Items listed in a dataset:
^^^^^^^^^^^^^^^^

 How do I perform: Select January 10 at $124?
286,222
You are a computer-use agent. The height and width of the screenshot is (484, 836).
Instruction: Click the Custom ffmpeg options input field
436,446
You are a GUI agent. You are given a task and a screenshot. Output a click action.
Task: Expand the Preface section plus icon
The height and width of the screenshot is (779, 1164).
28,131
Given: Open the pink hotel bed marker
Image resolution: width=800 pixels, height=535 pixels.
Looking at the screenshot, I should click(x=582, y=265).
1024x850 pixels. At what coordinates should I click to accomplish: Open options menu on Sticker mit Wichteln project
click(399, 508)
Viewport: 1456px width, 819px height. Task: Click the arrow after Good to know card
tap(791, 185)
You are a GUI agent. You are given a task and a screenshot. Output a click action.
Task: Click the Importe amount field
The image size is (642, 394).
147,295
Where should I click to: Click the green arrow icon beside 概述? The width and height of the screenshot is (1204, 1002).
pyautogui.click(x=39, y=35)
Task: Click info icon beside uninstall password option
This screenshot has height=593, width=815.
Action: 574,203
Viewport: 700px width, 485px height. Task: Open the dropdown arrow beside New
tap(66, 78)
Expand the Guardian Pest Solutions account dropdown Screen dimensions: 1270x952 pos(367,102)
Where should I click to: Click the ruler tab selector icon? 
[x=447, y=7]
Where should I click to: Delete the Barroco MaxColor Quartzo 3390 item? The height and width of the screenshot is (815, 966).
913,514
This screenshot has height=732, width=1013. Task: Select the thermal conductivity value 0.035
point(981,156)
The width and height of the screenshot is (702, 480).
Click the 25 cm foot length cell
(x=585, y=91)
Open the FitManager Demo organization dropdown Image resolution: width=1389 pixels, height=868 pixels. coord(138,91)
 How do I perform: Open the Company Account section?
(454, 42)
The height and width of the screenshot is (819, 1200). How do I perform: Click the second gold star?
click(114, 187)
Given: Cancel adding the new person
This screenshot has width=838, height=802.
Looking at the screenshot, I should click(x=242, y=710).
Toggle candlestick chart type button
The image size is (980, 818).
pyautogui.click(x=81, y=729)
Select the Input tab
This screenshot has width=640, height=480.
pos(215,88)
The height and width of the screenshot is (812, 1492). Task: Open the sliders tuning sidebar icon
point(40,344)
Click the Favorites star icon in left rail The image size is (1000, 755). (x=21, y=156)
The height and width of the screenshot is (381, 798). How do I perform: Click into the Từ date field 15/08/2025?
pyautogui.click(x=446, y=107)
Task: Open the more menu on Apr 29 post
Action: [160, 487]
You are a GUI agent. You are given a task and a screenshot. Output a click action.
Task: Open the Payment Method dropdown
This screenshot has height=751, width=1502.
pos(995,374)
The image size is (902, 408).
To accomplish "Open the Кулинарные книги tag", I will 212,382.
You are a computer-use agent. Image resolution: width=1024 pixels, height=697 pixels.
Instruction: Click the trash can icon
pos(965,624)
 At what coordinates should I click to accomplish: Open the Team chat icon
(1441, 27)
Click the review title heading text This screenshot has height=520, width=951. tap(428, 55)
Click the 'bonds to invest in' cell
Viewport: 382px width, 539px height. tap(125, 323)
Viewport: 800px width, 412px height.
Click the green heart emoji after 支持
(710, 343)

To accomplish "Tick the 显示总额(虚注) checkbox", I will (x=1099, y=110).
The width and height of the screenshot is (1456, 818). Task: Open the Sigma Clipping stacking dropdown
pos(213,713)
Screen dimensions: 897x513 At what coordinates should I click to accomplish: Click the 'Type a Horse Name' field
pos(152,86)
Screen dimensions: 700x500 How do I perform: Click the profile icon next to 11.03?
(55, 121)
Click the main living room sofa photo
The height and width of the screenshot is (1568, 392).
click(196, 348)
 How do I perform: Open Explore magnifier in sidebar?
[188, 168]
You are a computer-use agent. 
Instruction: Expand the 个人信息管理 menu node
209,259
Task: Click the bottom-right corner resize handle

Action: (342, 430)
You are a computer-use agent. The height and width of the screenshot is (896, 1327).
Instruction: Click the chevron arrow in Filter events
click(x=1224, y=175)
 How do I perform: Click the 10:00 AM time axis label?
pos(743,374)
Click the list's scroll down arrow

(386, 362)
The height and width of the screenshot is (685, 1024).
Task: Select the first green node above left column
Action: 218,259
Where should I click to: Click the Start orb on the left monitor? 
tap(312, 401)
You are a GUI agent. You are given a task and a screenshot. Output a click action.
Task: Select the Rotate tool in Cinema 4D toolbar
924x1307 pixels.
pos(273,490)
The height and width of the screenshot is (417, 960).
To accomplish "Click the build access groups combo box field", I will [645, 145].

^^^^^^^^^^^^^^^^

Above are the entries; copy every line among them that contains the word "will".

- EXERCISE OUTPUT
To accomplish "Open the Кулинарные книги tag", I will 212,382.
To accomplish "Tick the 显示总额(虚注) checkbox", I will (x=1099, y=110).
To accomplish "Click the build access groups combo box field", I will [645, 145].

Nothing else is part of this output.